Isn’t the fediverse fragile long-term wise from a structural point of view? I have this feeling that a ton of small lemmy instances will die over the years taking content away (I don’t expect this will happen with lemmy.world). Is this something that could happen? Will it be a problem?
One way to deal with it is to add an easy way to transfer users and posts from one instance to another. I’m pretty sure there are tickets about it, but I don’t know what’s the status of it.
I thought the content will still be available on the other instances that were federated before the instance went down.
It is stored on the instance. If the instance goes, the content is gone too.
I don’t know exactly will something be cached, but even if it is, eventually it will be invalidated too.Could we do something like a central ledger for users that an instance could opt in to hosting but still isn’t controlled centrally?

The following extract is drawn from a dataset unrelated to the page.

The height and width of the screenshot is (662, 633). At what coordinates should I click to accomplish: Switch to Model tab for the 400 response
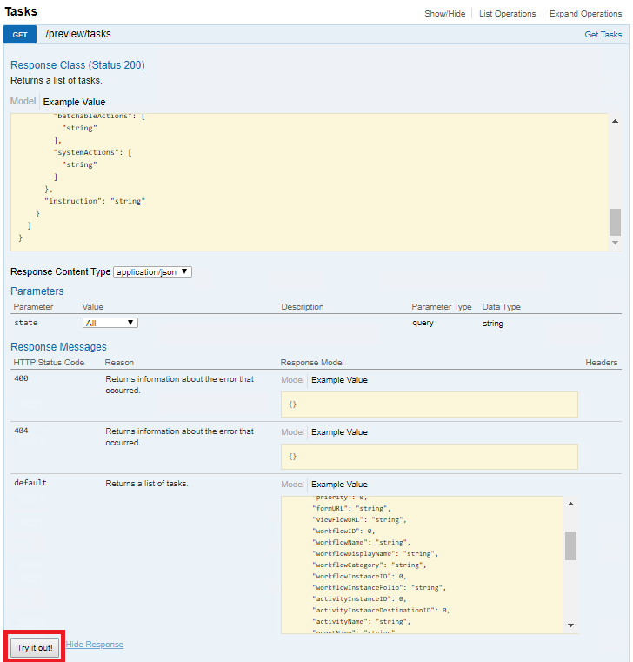point(292,380)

Representing the quorum in some kind of logical chain of consensus-derived blocks, you say?
You have now became a digital ronin.
Rip free Media heck yeah
Edit: I mean this one isn’t gone forever, they’re just gonna have to get a new domain. I’m guessing it’s Vlemmy like someone else already said.
They say that. But lemmy/the fediverse really doesn’t allow domain name changes…
what was it
Lemmy guess, vlemmy?
Out of the loop, what happened to vlemmy?
Actual answer:
The admin just kinda wiped everything without any announcement. Shut down donation links and all. As far as I’ve heard nobody ever figured out why.
must have been the one seized by the FBI for CSAM that I was hearing about—but don’t quote me on that
must have been the one seized by the FBI for CSAM that I was hearing about—but don’t quote me on that
Never say don’t quote me
Never say
Nope, AFAIK the only CSAM instance I know of was burggit.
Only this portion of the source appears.